Here are a few more pieces of software and apps I’m currently using. Hope you can get some use out of them too!
Email & Scheduling
No matter how hard I try, I can’t get used to working with a pen and paper schedule. I have tried and tried, but I either leave it at home, or forget to keep up with it, or forget an appointment because I didn’t have a reminder. Google Calendar helps me to avoid all of those problems. I always have some kind of technology with me, which means I can access the calendar. My phone syncs with GCalendar, and I can get to the calendar from any computer or other device with internet access. What else is cool is that you can set up all sorts of recurring appointments, appointment reminders (email, popups or even text messages).
I tried my best to use Outlook 2013 for email and for my calendar, but for whatever reason, Gmail and Outlook did not want to play well. The IMAP setup was sluggish, and sometimes buggy for no reason. I am subscribed to a lot of calendars through our lab that are set up with GCalendar as well (see the lab calendar here), and while those easily integrate into each other, it didn’t play well with Outlook for some reason.
With Gmail, I can integrate everything into one place. Multiple email addresses all integrate easily into one location. I have IMAP set up so I can send and receive emails from my main address, all without navigating to another account. This makes things very easy.
There are also some neat add-ons available- such as undo send, and multiple inboxes that can make your clicking of “send” a bit more forgiving, and for making your workflow a bit more streamlined.
Research (finding literature)
Keeping up with blogs and articles
Instead of email, I use the Feedly, IFTTT and Pocket in combination.
Feedly is a blog aggregator. It takes content created in different blogs and puts them into one place into a clean interface. Some like to read the aggregated blogs on Feedly’s page, I go a step further.
I use IFTTT to combine Feedly and Pocket. In my case, I want to compile everything I might want to read within Pocket. I have set up an IFTTT trigger that detects whenever a new article is added to my blog list in Feedly. That new article is then automatically sent to Pocket, where I can read it later when I have free time.
Cloud Storage
Dropbox (and Onedrive, and Google Drive)
I am generally not very good about back ups. I have an external harddrive I use to back up my documents & videos, but I think I really only back it all up maybe once or twice per week. It wasn’t that long ago I didn’t do back ups at all. This was bad… very very bad. A hard drive failure could have completely wiped me out. These days, I have quite a bit of redundancy to keep me up to speed. The most importance thing I do now to keep everything backed up is to use a cloud service.
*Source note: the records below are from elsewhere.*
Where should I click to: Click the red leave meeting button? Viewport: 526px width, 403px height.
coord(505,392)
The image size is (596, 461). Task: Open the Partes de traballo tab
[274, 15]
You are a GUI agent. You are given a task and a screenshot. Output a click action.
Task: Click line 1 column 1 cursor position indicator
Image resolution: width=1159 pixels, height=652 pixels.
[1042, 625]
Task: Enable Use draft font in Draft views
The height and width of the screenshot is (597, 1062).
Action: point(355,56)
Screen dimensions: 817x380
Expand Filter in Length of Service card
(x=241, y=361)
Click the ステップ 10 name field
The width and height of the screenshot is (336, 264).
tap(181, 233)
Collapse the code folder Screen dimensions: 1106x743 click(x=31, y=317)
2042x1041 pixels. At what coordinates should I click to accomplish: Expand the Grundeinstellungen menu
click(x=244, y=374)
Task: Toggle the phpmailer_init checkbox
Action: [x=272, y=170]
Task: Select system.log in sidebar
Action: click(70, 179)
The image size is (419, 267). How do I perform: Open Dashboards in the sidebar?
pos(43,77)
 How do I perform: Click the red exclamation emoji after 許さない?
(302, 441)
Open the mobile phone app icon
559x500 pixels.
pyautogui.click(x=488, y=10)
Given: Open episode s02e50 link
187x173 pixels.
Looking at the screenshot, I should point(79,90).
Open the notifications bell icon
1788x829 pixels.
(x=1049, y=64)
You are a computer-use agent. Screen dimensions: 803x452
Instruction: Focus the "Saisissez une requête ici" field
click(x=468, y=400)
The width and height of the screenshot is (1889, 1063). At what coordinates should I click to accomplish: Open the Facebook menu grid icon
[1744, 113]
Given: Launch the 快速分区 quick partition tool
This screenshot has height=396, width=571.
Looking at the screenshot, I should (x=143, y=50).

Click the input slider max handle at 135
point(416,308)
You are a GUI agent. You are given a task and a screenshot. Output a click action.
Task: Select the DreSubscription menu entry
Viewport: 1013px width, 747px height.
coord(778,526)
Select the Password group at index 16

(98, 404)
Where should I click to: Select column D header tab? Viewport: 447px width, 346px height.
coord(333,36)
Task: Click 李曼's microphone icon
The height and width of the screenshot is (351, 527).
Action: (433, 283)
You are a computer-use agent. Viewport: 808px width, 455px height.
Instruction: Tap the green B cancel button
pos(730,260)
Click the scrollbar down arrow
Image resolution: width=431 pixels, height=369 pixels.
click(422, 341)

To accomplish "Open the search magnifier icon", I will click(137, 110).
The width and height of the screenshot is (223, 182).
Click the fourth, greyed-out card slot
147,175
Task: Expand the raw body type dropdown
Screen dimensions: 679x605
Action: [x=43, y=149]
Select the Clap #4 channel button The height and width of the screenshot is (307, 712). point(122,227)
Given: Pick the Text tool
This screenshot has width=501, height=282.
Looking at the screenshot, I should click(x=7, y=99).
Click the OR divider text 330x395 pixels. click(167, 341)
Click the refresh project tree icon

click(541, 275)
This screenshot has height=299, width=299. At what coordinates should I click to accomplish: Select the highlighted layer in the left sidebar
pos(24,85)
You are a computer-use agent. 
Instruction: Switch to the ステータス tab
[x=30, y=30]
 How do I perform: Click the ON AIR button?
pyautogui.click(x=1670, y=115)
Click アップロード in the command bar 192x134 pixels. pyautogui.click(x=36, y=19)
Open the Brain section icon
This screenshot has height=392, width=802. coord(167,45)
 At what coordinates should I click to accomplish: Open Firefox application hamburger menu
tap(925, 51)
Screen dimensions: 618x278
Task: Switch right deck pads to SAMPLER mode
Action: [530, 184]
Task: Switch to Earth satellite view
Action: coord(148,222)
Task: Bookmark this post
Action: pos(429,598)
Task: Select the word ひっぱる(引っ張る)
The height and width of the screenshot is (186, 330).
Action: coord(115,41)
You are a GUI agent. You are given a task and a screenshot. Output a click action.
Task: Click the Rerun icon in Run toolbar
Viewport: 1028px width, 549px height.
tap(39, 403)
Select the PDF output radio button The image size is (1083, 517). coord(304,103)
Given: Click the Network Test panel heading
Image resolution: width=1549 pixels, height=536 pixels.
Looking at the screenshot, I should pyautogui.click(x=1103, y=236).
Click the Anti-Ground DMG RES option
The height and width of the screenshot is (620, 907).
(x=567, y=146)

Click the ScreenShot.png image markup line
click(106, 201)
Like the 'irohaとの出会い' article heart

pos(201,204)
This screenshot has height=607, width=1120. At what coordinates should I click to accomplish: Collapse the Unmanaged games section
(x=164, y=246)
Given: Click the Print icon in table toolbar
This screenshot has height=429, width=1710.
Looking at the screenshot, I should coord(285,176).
The way these work is fairly simple. There is a single folder (and subfolders) or a set of folders that get uploaded to a cloud server on a regular basis. This might be synchronized between multiple computers, or even just between a single computer and the cloud. Either way, you have an automatic backup.
There are a ton of different services out there for cloud storage. I use three services: Dropbox, Google Drive, and OneDrive.
If the competition was only for ease of use, I would pick Dropbox over the other two. Dropbox is the easiest to set up, seems to be the fastest, allows for folder sharing between Dropbox users (although so does GDrive), and will sync over LAN.
It seems to be one of the most popular services, so for sharing it is terribly convenient (because almost everybody I know has it). Basically it works like this: if you save or update any file within a shared folder, it is immediately updated in everyone’s folder (everybody that is linked to the shared folder that is). This makes it incredibly easy to work between multiple people on a document.
However, you can’t both work on the document at the same time, unfortunately, although you can with the web version of a document in either GDrive or OneDrive. In my experience, OneDrive is a bit buggy online for multi-user editing, and while Google Drive works great for multiple editors, it doesn’t play nice with word documents (you have to use GDrive’s format).
Let me preface by saying that I’m a broke college student at the moment, so I don’t have the luxury of paying for any one service. I am spread between all three primarily because I need to store a lot of stuff around, so I have to rely on the storage space between all three. I use Dropbox for my documents, Onedrive for storing videos and pictures (I got a huge amount of storage space with my Microsoft Office subscription), and GDrive for only a few things.
If you feel like helping me out, and you don’t have a Dropbox account already, please sign up for a free 2 gig account using this link (I will get an extra 500Mb of storage space if you do).
Wrap-up
Well, that is just about everything that I can think of. I hope that you got some benefit out of my recommendations, and am able to enjoy using these products as much as I have!